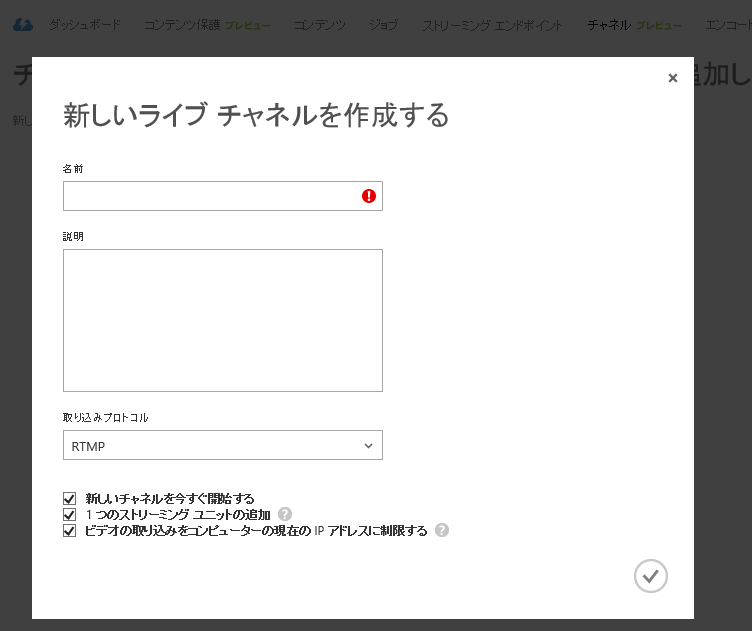Toggle 1 つのストリーミング ユニットの追加 checkbox
The height and width of the screenshot is (631, 752).
point(69,514)
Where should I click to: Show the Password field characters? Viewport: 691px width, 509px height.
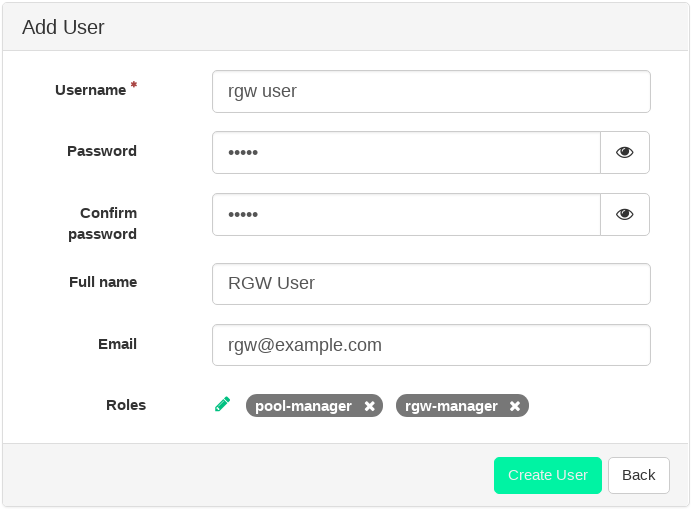pos(625,152)
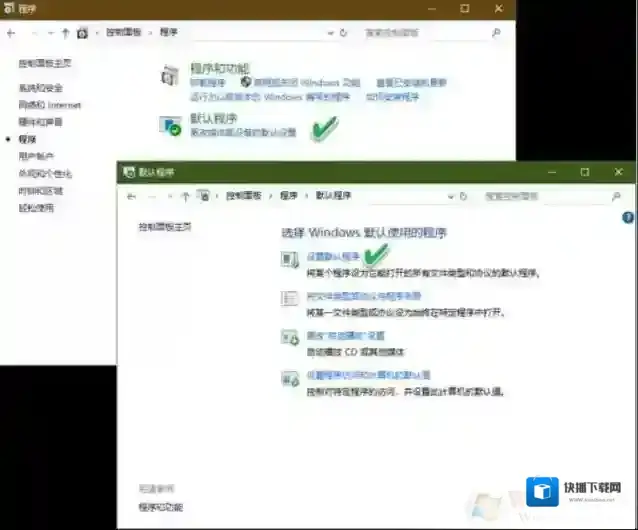The height and width of the screenshot is (530, 638).
Task: Expand the address bar dropdown in 程序 window
Action: [x=330, y=32]
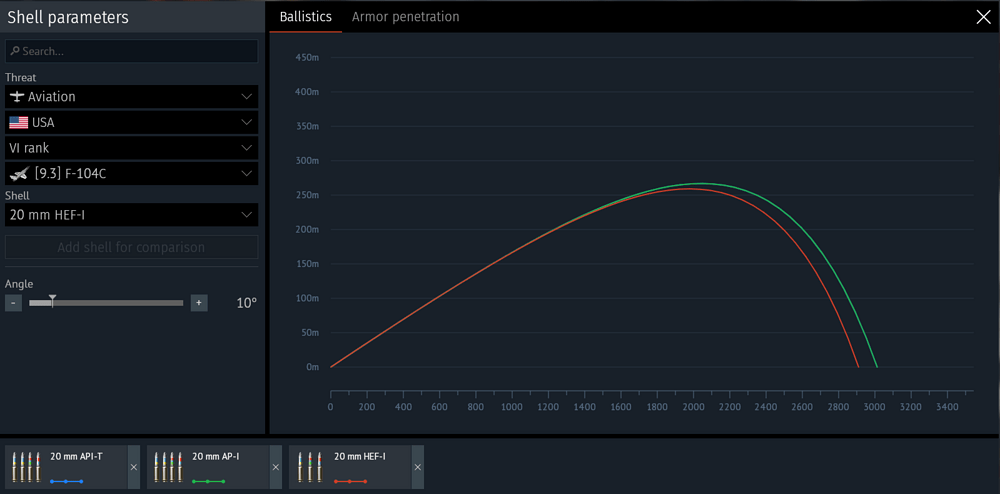This screenshot has width=1000, height=494.
Task: Click the 20 mm HEF-I ammo belt icon
Action: click(312, 466)
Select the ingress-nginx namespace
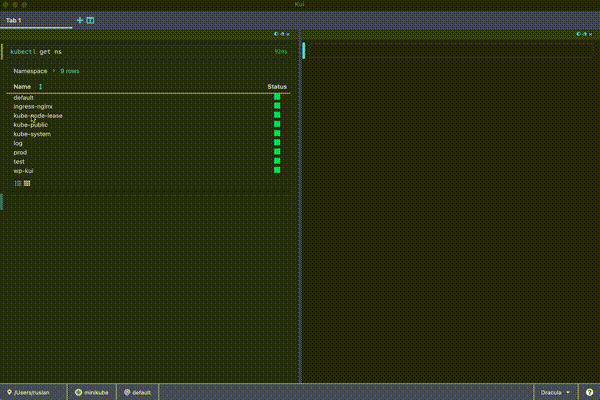Viewport: 600px width, 400px height. pos(33,106)
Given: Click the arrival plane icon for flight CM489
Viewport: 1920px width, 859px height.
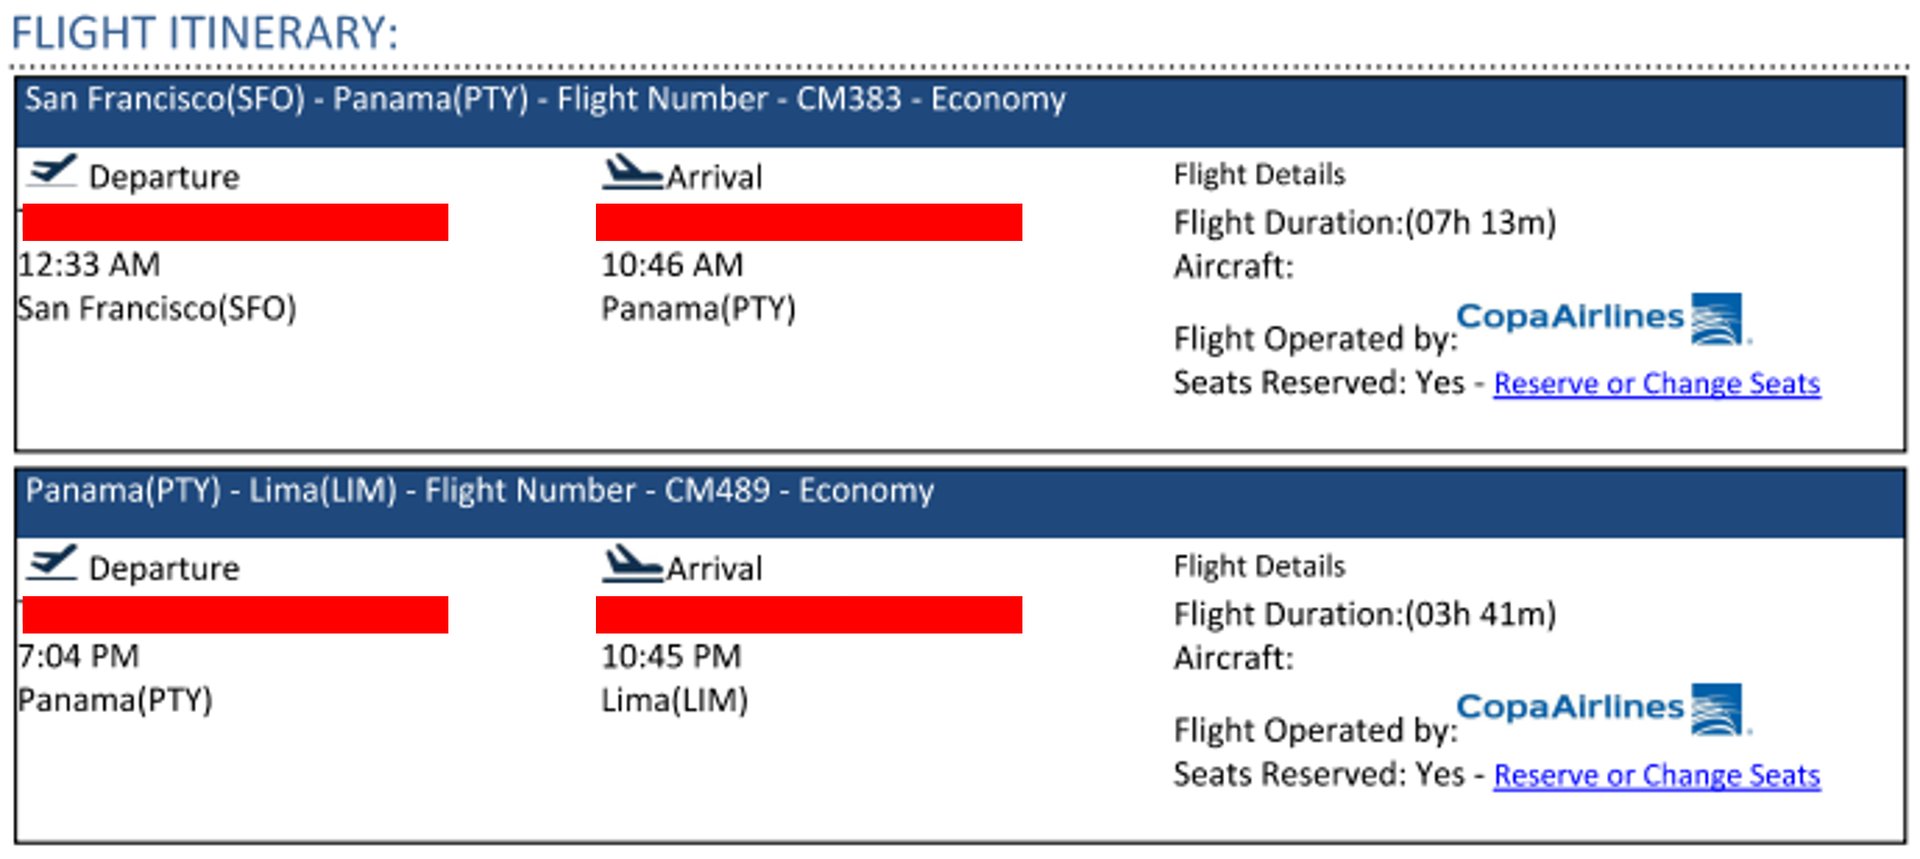Looking at the screenshot, I should coord(632,564).
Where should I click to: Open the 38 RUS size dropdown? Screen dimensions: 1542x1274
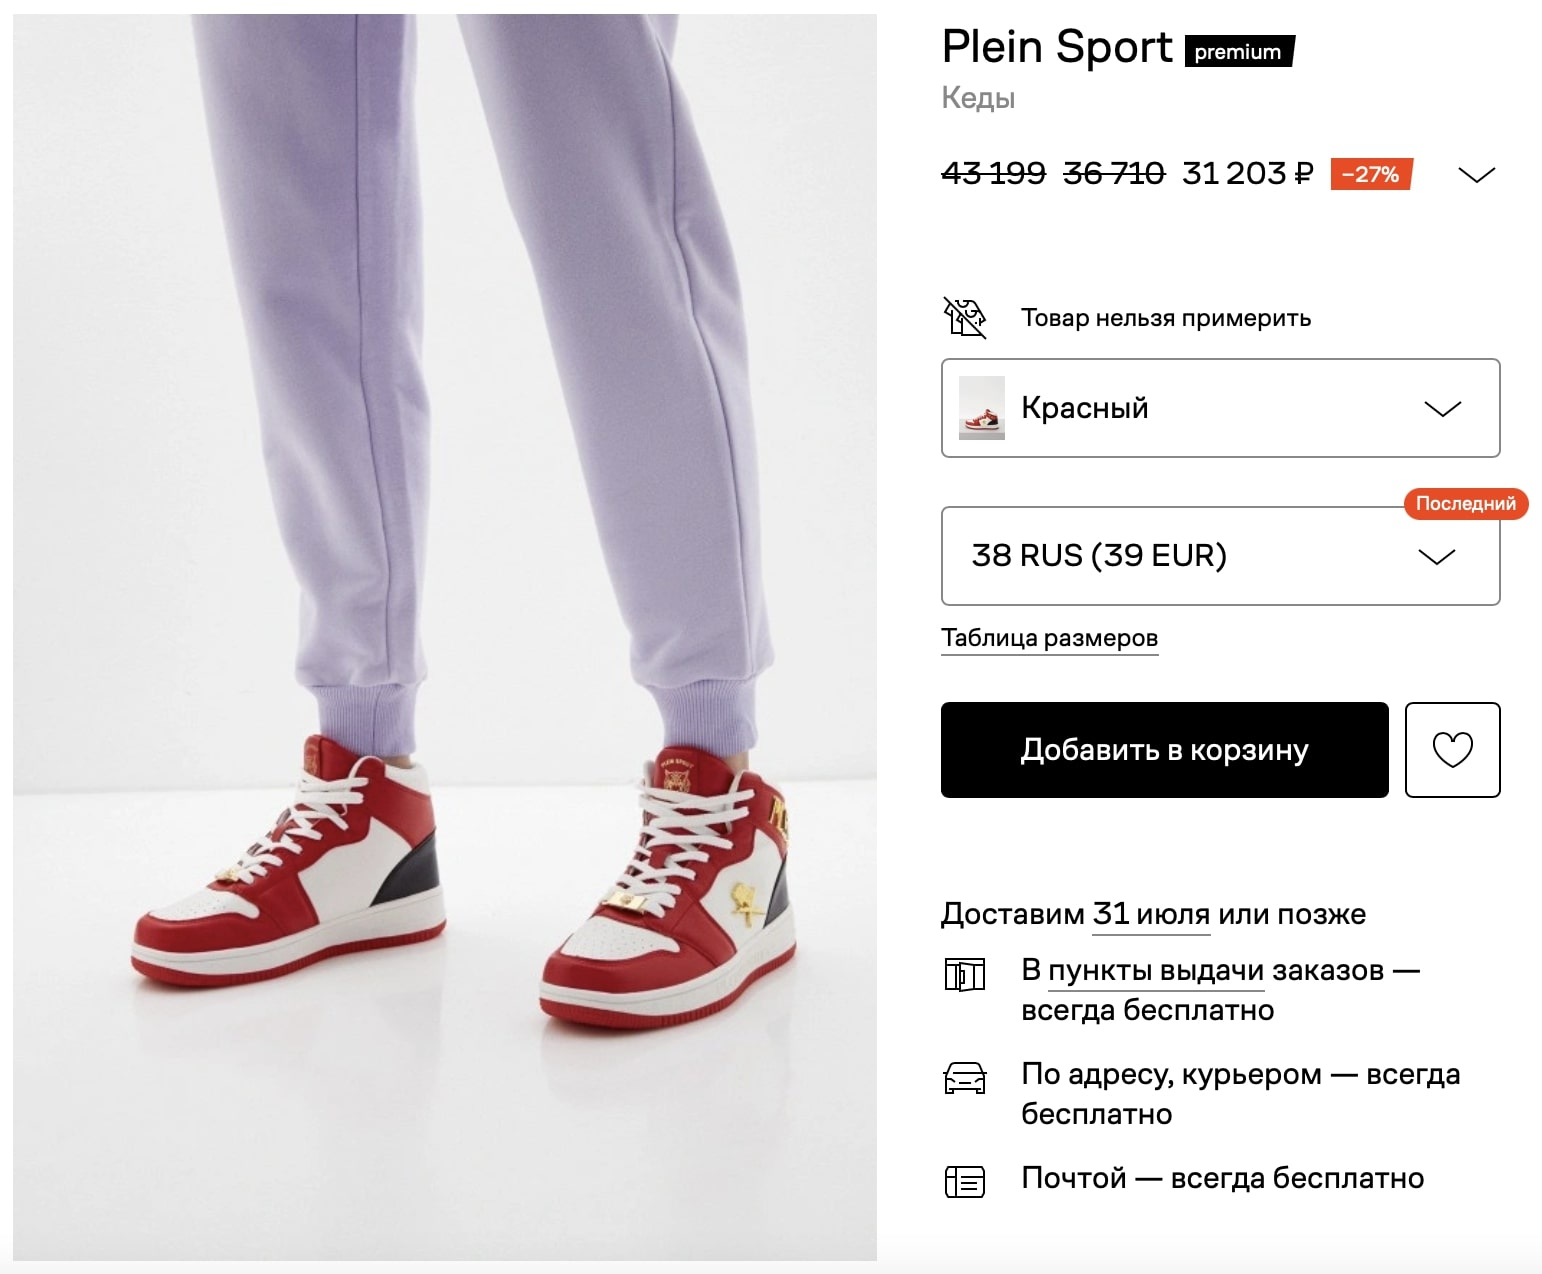click(1220, 556)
—————
Assigned task = What are the lines from the one containing "Where should I click to: Show" through the end of the records? Write them out exactly, leaving out the pictures.

Answer to the problem =
Where should I click to: Show the Password field characters? Viewport: 691px width, 509px height.
pos(625,152)
The height and width of the screenshot is (530, 638).
Task: Expand the address bar dropdown in 程序 window
Action: [x=330, y=32]
This screenshot has width=1000, height=494.
Task: Click the 20 mm HEF-I ammo belt icon
Action: click(312, 466)
Select the ingress-nginx namespace
Viewport: 600px width, 400px height. pos(33,106)
Given: Click the arrival plane icon for flight CM489
Viewport: 1920px width, 859px height.
Looking at the screenshot, I should coord(632,564).
Where should I click to: Open the 38 RUS size dropdown? Screen dimensions: 1542x1274
click(1220, 556)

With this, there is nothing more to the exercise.